What is this obligation? Back in 2011, the CRTC issued a policy determination on precisely that issue. The operative paragraphs in that document is paragraph 6: “The obligation to serve requires ILECs to provide telephone service to existing customers, new customers requesting service where the ILEC has facilities, and new customers requesting service beyond the limits of the ILEC’s facilities.4” What did that footnote [4] say? “The terms and conditions associated with such service extensions are set out in the ILECs’ respective General Tariffs.”

More recently, the CRTC confirmed this in 2020, saying “In exchanges that continue to be regulated, the obligation to serve includes the provision of tariffed local voice services and related services (e.g. optional features) throughout the ILECs’ serving territories, subject to any limitations set out in the general terms of service.”

As it turns out, that is a very important caveat. The obligation to provide services is not an absolute one. If the potential customer is beyond the limits of the service provider’s facilities, then we need to examine the General Tariffs to see what terms apply.

Item 103 of the General Terms of Service for TELUS is entitled “The Company’s Obligation to Provide Service”. In section 103.1 (c), we find “The Company must provide service to all customers who apply except when… the Company cannot acquire or maintain the equipment, facilities, rights-of-way, rights-of-access, or space in or on buildings that are necessary to provide service”.

It is important to note that these terms of service are CRTC approved.

There are other interesting precedents to explore. For example, there are CRTC requirements for de-standardization or withdrawal of a service. The rules say that the carrier must provide notice to each affected customer, as well as information on how to participate in the Commission’s process. The CRTC encourages (but no longer requires) companies to identify any substitute services, where available, in the customer correspondence.

Let’s tie these provisions back to last week’s post, examining the challenges of providing phone service to 110 residential subscribers in 8 small communities with limited commercial power, located in mountainous geography. TELUS has identified an alternate service provider for customers to use as a substitute when its services are discontinued.

The commercial business case for serving these communities simply doesn’t work without a substantial subsidy. The CRTC no longer operates a fund for high cost serving areas, but the regulator could choose to designate these communities as eligible for its Broadband Fund.
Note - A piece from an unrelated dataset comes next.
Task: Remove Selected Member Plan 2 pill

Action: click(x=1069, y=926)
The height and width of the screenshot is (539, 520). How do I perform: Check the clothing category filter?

The two funds are fundamentally different. The CRTC used to fund the shortfall in annual operating expenses for high cost areas; the Broadband Fund is a one time injection to correct the projected business case for unserved areas.

Should a subsidy program trigger an open competition for the funding? What is appropriateness of funding a new network, when another service provider is already present?

A reminder that the CRTC re-opened its consultation on the Broadband Fund, inviting comments until June 5.

In a competitive marketplace, what is meant by the obligation to serve?